Complete the following →
1. In the passage on translation team coordinators, what role does a coordinator hold in the respective Launchpad team?
2. Please continue the passage on translation team coordinators from its last sentence.

TeamCoordinatorResponsibilities

Revision 2 as of 2009-12-12 06:19:39

Clear message

Every Ubuntu translation team has a coordinator who has the owner role of the respective Launchpad team and do common coordination work with other administrators in the team. The coordinator is one of the key parts in translating Ubuntu, such a big project, so several requirements should be set up here for those people:

Having a stable and contactable email address

Our basic contact method is email, so having a stable and contactable email address is the "basic thing". We don't recommend a coordinator use some temporary email service because with a good configuration, there won't be junk mails flooding you. And we don't suggest to use your work mail unless you want to work there for a long time. Anytime when the contact email address changes, make sure you have informed it to all your team members, and please also send an email to ubuntu-translators mailing list to let people around know about it.

Being Responsive to Contributors

A very important part of being a coordinator is being responsive to other contributors in the team, and also being responsive to new contributors wanting to join the team. If new contributors are feeling welcome, they are likely to stay contributing for a long time. On the other hand, if they feel that they get little or no response from the coordinator, they are likely to move on to do other things. If this happens, it is a tremendous waste of contribution resources.

(Dataset entries)
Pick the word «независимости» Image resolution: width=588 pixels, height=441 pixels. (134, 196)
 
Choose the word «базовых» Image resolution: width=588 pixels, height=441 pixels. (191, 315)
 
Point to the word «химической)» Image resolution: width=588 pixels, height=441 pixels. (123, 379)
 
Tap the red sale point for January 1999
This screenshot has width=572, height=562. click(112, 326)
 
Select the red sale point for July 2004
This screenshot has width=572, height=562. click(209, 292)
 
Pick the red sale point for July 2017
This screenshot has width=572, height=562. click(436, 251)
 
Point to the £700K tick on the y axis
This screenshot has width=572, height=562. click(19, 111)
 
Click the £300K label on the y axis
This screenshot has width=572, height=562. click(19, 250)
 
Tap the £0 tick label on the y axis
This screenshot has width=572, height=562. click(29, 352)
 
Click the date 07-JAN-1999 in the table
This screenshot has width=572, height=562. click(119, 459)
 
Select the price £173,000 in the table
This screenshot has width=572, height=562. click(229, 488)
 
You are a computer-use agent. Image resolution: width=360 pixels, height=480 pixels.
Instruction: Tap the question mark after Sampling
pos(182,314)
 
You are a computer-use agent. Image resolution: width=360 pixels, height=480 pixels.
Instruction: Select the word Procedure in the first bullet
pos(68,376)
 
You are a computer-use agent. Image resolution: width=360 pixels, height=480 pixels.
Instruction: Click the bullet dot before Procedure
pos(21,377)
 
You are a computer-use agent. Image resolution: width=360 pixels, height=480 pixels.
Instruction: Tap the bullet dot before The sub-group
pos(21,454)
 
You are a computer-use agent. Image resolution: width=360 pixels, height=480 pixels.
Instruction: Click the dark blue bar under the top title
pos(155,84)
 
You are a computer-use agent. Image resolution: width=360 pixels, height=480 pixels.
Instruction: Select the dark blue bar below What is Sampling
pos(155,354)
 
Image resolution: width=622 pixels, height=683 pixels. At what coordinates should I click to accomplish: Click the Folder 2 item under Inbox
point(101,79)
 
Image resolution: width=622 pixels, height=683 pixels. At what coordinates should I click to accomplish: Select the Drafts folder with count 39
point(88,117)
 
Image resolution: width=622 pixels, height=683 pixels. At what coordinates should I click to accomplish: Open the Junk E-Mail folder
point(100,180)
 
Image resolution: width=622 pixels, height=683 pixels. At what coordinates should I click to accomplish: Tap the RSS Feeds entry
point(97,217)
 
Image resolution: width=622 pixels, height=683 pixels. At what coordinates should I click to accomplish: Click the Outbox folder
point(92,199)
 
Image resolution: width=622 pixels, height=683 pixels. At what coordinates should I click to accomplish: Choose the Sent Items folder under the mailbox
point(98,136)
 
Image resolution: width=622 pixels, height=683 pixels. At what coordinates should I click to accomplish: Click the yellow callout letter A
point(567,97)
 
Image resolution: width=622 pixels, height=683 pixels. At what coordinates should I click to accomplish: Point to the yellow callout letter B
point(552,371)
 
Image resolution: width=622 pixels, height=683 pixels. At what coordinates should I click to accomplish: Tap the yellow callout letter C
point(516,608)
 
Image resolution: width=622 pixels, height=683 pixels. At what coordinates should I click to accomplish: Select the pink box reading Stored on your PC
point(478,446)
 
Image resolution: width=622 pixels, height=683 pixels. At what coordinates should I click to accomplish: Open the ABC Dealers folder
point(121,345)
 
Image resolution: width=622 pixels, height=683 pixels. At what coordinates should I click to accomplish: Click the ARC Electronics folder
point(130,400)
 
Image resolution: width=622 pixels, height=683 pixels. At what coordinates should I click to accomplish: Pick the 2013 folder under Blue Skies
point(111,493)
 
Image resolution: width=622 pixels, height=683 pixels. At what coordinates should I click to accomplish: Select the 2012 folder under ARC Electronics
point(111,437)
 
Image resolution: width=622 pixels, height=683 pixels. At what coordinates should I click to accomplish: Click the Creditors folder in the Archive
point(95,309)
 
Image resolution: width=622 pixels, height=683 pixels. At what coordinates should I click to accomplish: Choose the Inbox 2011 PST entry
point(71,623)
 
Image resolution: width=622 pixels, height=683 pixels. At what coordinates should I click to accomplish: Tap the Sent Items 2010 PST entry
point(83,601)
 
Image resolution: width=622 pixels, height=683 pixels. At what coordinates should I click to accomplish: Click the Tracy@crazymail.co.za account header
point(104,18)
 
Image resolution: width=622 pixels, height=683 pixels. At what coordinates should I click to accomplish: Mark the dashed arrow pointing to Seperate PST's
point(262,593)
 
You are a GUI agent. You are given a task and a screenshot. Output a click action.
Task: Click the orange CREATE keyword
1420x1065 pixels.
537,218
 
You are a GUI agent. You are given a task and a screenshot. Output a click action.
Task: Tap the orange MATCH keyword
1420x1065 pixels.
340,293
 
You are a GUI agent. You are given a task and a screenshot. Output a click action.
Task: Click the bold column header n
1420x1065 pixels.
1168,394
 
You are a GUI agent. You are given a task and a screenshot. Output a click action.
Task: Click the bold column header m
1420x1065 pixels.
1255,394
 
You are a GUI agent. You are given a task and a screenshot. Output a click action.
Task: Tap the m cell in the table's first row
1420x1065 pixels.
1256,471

Answer list →
1. The owner role.

2.
Being responsive means that the coordinator should respond timely to email. If the coordinator goes on vacation without possibility to read email for more than a week, then he or she should temporarily hand over the coordination duty to another member of the team and announce that to the team.

Being Responsive to Ubuntu Translations Coordinators and other teams

The team's coordinator is the point-of-contact of your team, and all other contributors about any issues with the affected language or its translations. Because of this, it is extremely important that the coordinator is responsive when contacted by email about such issues.

Subscribing to ubuntu-translators mailing list

Everyone involving Ubuntu's translation work is encouraged to subscribe to ubuntu-translators mailing list, but for team coordinators, we make it a requirement. We can't imagine they key contact of a translation team don't know the latest topics of Ubuntu translation. Please at least receive the list digest to make sure you know what is happening, of course further paticipation is welcomed.

When you are creating a new team, doing some important decisions, having some good ideas or facing any problems, please don't hesitate to send mails to the list. We encourage the communication among translators, developers, teams and other people related. Sending yours and recieving from others, the communication has just been taking place.

Having common knowledge on i18n/l10n process

Launchpad Translation, as known as Rosetta, has made translating free software much more easier than ever before, but it isn't, and can never be perfect. Translators need to know some basic guidelines when dealing with some technical related situations they may meet during the work. As a coordinator, you need to be clear about most of the common situations and solutions. What's more, having knowledge about working with .po files will be a great thing. If your team have any problem on these issue, please ask at ubuntu-translators mailing list, and people will tell you their experience, even just to te point you need to know.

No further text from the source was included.